Marktheidenfeld

Trauer um Dagobert Strauch: aktiv für BRK, KKS und Freie Wähler

Die Liste der Verdienste des im Alter von 91 Jahren gestorbenen Altfelders ist lang – war er doch nicht nur in der Kommunalpolitik, sondern auch im Vereinsleben engagiert.
Wurde 91 Jahre alt: Dagobert Strauch aus Altfeld, langjähriger Gemeinde- und Stadtrat.
Wurde 91 Jahre alt: Dagobert Strauch aus Altfeld, langjähriger Gemeinde- und Stadtrat. Foto: Martin Harth

Der Krieg hat den mit zwei Geschwistern in Berlin aufgewachsenen Dagobert Strauch nach Altfeld verschlagen.

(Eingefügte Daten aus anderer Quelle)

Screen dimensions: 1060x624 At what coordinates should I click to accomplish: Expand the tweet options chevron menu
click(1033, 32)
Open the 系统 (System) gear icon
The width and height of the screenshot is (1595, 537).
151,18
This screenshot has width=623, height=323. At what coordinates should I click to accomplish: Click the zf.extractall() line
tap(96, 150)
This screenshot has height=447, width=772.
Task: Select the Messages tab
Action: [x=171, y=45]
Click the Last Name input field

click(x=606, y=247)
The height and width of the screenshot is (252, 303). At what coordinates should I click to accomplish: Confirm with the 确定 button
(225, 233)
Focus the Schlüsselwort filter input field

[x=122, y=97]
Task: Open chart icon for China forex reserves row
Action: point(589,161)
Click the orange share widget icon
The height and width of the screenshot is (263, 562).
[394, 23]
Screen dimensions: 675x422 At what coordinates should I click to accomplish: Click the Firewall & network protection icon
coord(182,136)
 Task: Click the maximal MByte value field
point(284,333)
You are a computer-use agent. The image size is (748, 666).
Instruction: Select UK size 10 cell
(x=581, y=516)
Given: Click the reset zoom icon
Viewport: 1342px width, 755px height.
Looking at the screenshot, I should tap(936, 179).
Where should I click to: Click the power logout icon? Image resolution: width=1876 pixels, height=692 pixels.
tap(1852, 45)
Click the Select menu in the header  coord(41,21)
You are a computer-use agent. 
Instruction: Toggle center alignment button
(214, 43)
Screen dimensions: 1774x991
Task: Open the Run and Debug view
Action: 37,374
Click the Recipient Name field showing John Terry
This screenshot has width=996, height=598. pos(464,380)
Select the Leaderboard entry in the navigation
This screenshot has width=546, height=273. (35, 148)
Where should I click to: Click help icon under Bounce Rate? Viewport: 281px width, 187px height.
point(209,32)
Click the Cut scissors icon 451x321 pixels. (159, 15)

Sein Kamerad Karl Hoh nahm den 17-Jährigen aus dem Gefangenenlager mit nach Hause - ein Glücksfall für die Gemeinde. Strauch wurde 91 Jahre alt, war vielseitig engagiert. Am  20. Juni ist er gestorben.

Der Neubürger fand sich schnell ein, wurde wegen des eigenartigen Vornamens bald nur noch Robert genannt und arbeitete in der Landwirtschaft, in der Ziegelei und bei der Martinsbräu, bevor er 1956 Rettungssanitäter beim Roten Kreuz wurde. Der Ehe mit Maria Gerberich, die er 1950 heiratete, entstammen zwei Söhne.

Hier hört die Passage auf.